= Dorothy Edwards (actress) =

Welsh actress

Dorothy Edwards (29 March 1917 – 13 August 1979, Devizes, Wiltshire, England) was a Welsh actress who worked in television, radio, and theatre from the late 1930s through the late 1970s. She is best remembered for portraying Mrs. Oakley in the first season of Crossroads in 1964, and for the role of Nancy in the mini-series The Owl Service between 1969 and 1970. She also had lengthy stints on BBC radio portraying Mrs Dixon in Waggoners' Walk and Mrs. Manning in Mrs Dale's Diary. She had a close association with the Castle Theatre, Farnham at which she appeared in more than 200 parts. She was a founding member of the Redgrave Theatre, Farnham.

==Life and career==
Born in Wrexham, Wales, Edwards was trained at the Royal Academy of Dramatic Art. She began her career as an actress in repertory at the Oxford Playhouse. She also appeared in productions in theaters in Manchester, Canterbury, and Plymouth before joining Emlyn Williams's theatre company. With Williams she toured internationally and throughout the United Kingdom from 1941 to 1944. She had a lengthy association with the Castle Theatre, Farnham at which she portrayed more than 200 roles during 1950s, 1960s, and early 1970s. After that theatre closed, she assisted in the establishment of the Redgrave Theatre, Farnham in 1974 of which she was a founding member.

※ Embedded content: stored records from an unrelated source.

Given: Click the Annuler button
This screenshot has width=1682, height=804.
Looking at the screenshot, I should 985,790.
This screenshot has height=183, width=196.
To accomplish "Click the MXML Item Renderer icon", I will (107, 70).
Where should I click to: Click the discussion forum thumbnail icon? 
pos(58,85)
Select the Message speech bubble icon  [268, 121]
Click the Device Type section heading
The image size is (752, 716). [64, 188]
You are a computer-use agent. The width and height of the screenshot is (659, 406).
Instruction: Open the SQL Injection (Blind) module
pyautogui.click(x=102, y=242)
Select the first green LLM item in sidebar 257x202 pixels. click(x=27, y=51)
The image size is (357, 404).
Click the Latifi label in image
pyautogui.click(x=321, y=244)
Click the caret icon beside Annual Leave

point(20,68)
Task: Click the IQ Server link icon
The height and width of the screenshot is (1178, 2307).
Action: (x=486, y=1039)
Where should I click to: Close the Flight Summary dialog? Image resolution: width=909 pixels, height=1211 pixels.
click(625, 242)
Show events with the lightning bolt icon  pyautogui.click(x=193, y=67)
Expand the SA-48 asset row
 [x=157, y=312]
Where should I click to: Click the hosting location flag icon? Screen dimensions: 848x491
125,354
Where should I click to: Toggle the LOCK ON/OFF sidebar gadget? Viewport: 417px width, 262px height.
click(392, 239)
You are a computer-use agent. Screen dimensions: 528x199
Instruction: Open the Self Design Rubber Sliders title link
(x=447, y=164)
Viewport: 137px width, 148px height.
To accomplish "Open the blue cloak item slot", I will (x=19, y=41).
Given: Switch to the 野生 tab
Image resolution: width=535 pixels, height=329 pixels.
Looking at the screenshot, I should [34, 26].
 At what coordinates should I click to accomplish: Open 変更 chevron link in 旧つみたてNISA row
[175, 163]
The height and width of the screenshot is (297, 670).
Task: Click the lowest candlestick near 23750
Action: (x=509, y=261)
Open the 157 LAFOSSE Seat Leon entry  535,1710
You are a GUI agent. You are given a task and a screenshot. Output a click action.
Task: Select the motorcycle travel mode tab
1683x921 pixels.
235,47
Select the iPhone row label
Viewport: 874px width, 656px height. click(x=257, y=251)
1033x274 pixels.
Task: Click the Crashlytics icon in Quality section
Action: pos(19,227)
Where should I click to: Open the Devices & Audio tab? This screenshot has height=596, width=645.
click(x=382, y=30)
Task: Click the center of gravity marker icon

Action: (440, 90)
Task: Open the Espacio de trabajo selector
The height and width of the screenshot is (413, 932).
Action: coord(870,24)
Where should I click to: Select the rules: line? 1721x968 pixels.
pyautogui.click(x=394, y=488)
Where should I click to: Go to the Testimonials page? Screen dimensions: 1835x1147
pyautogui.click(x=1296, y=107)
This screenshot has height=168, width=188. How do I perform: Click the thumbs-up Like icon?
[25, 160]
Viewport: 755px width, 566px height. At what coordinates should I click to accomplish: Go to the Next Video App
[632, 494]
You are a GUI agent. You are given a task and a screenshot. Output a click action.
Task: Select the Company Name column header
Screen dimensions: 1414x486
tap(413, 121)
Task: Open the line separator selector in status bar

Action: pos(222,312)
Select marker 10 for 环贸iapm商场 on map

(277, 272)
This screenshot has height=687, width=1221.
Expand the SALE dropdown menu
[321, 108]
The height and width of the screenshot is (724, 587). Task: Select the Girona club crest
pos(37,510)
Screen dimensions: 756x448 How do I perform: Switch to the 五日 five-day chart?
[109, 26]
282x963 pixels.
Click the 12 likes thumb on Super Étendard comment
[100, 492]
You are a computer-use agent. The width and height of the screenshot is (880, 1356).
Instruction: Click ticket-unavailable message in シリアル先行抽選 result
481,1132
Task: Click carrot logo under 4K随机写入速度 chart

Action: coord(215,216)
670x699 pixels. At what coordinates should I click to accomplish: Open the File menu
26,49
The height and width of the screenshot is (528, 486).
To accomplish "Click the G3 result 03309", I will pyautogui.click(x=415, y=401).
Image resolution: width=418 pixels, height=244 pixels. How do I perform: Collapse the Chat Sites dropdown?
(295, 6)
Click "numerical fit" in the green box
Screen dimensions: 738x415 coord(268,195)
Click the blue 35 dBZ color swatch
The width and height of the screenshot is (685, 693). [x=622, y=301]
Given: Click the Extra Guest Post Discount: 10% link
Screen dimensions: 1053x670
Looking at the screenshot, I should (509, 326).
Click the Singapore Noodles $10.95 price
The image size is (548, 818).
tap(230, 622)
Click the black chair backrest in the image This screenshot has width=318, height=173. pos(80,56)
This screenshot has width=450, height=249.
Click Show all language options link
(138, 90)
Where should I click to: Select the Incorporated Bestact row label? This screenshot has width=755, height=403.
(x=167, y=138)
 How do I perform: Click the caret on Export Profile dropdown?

Edwards made her television debut in 1947 as Menna in the television film The Wind of Heaven in which she starred opposite Basil Langton. In 1964 she portrayed Mrs. Oakley in the first season of Crossroads, and she starred as Nancy in the mini-series The Owl Service (1969–1970). Her other television credits include Mr. Sheridan's Umbrella (1957), Armchair Mystery Theatre (1960), Emergency Ward 10 (1961), The Odd Man (1963), Perry Mason (1963−4), ITV Play of the Week (1965, as Mother in Women Beware Women), The Secret Agent (1967), Man in a Suitcase (1967), Theatre 625 (1967−1968), and Sherlock Holmes (1968).

On radio, she had lengthy runs as Mrs Dixon in Waggoners' Walk and Mrs. Manning in Mrs Dale's Diary.

She died at Devizes Hospital after becoming ill during a performance of Alan Ayckbourn's Bedroom Farce at the Connaught Theatre in Worthing, West Sussex.